An Actor Repairs

Thursday, February 7, 2008

Enlightened Eating



In the early days of January, I was fortunate enough to be sitting in an audience watching one of the best plays I’ve seen in quite some time, August; Osage County by Tracy Letts. Well into the second act of, get ready, a three-act play, there is a dinner scene. The scene lasts a good twenty minutes and has to be the best group scene since the dinner in Act I of The Three Sisters by Anton Chekhov, which is a pretty darn good play. Toward the beginning of the dinner a young female character is asked why she is a vegetarian and she turns to her Uncle and explains that it is because she does not want to ingest fear.

Now I won’t reprint the conversation here, but I was frozen in my seat. The playwright had pulled the argument straight from my head, or so it seemed. Anyway, it led me to attempt to articulate why, as I announced in my last post, vegetarianism is a matter of enlightenment.

Buddhists are vegetarian. Actually, that is not true. Buddhism, like Christianity changed in many ways as it was exported from its home in India to many of the countries that we now associate with Buddhism; China, Japan, Nepal etc. However, any Buddhist who attempts to adhere to the original teachings of the historical Buddha needs to be a vegetarian, but many have strayed from the original teachings in many different and sometimes significant ways.

Now it must be understood that Buddhists are not ‘commanded’ to be this or that, as Christians, Jews and Muslim’s are, nor do you have to believe anything or sign onto anything or recite any sort of a creed at the outset. There is no test or baptism or entry or hazing that is involved before you can begin showing up and practicing Buddhism. The practice is called the eightfold path to enlightenment, which has many components, the scope of which we are not concerned with now. What is important to note is that the results of the pursuit of the path to enlightenment are fairly predictable and form the basic doctrine of Buddhism but it is essential that you reach these realizations, in your own time, of your own accord and experientially.

The practice of Buddhism involves several things but the most important is Vipassana meditation, sometimes referred to as Insight meditation. All meditation techniques are beneficial, some more than others, but they differentiate themselves primarily by what they choose as the focus of your attention. Some select sounds or mantra’s, some visualizations, etc.
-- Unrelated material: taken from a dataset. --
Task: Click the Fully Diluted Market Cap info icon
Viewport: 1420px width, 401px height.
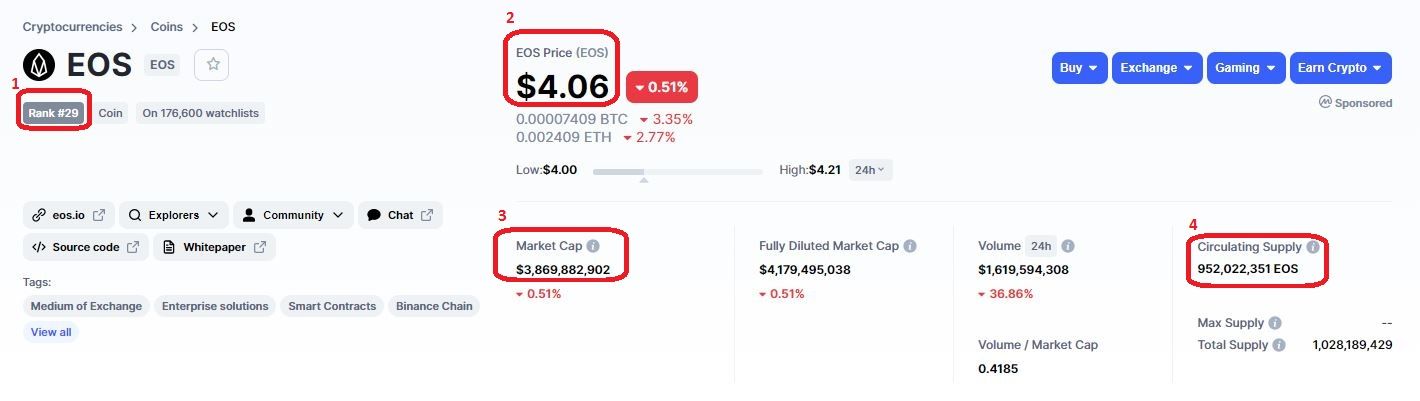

The Buddha taught a technique that used the sensations of the body as its focal point.

Most people don’t spend much time investigating the continual stream of sensations that our physical bodies transmit unless they rise to a point where they can’t be ignored. Pain, itching, burning, tickling, pulsing, tingling, etc. All these are examples of sensations that we constantly feel, and many more. Pressure, cold, wetness, throbbing, etc.

Allow me to describe, in an overly swift and truncated way , one particular realization. One slowly becomes aware, through the practice of this type of meditation, of the inseparability of mind and body. One then appreciates the uniqueness and wonder of matter that is animated and has a consciousness attached to it. The Buddhists refer to these as sentient beings. We humans are the most intelligent of sentient beings but all animals also fall into this category. They too have an awareness and a consciousness that arises from, and is inextricably attached to the bodies they possess. They too experience all the sensations we do, although they do not have the capacity to observe them with detachment like a practicing Buddhist, none-the-less they experience them just like we do. If you kick a cow, does it not feel pressure and pain?
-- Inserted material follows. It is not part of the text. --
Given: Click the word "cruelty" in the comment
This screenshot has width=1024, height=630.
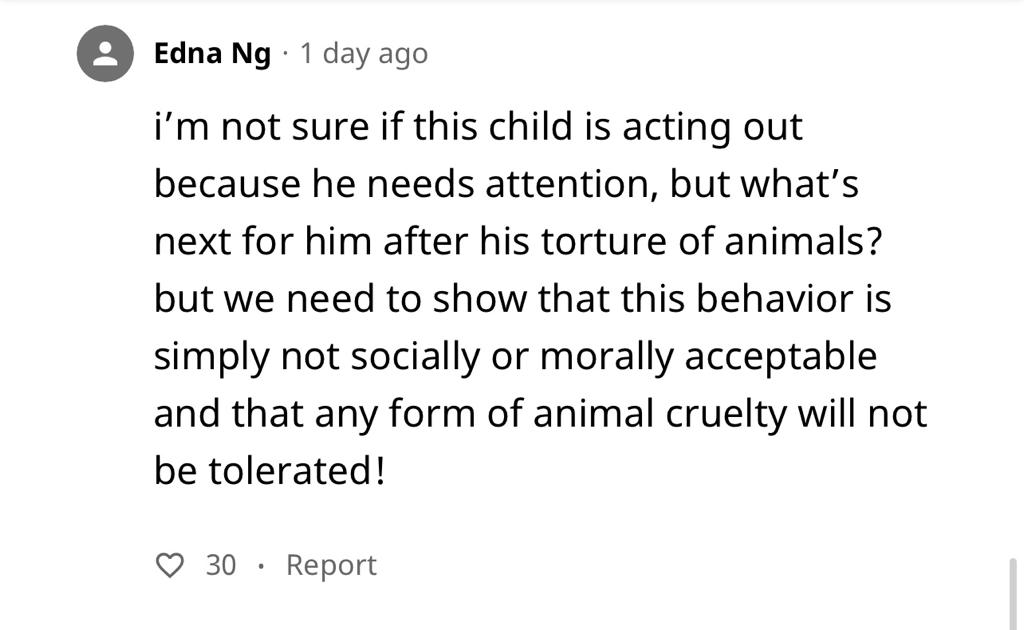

Once you have spent time observing your own existence in this way, noticing that what you are is both always changing and always bound by this communion of mind and body, you cannot help but look into the eyes of any animal and see a slightly more primitive reflection of that incomprehensible marriage of matter and consciousness.
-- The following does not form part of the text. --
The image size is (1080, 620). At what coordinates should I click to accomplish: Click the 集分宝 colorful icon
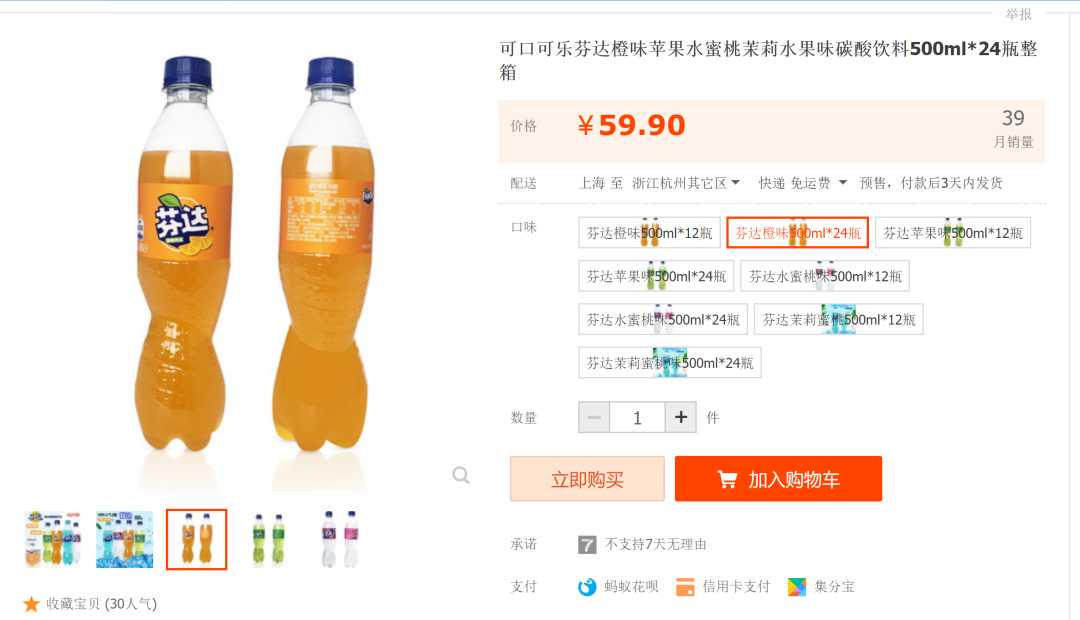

The irony is that any Christian, who has his or her thinking cap on, would categorize this as a miracle, one of God’s most impressive. But for whatever reason their sense of wonder and awe extends only as far as humans are concerned and no farther. Buddhists extend their sense of wonder and respect to any sentient being. And out of respect for the consciousness that resides inside animals, and out of an experiential knowledge, through meditation, that we are essentially the same, Buddhists do not kill, not people, not animals, and, as the character in Tracy Lett’s play insists, it is not good to ingest the fear that is inevitably felt by the consciousness of the steer who’s head is pinned just prior to a spike being driven into it’s skull.

The eightfold path to enlightenment, by definition, leads a person from ignorance to enlightenment. Not ignorance in the pejorative sense, but as it’s Greek root suggests, in the “not knowing” sense. There is no way that one can follow the logical progression of the path to enlightenment and not conclude, early on, that the destruction of any example of the miraculous marriage of mind and matter is anathema to the pursuit. So I can safely say, and with confidence, that vegetarianism is a byproduct of enlightenment.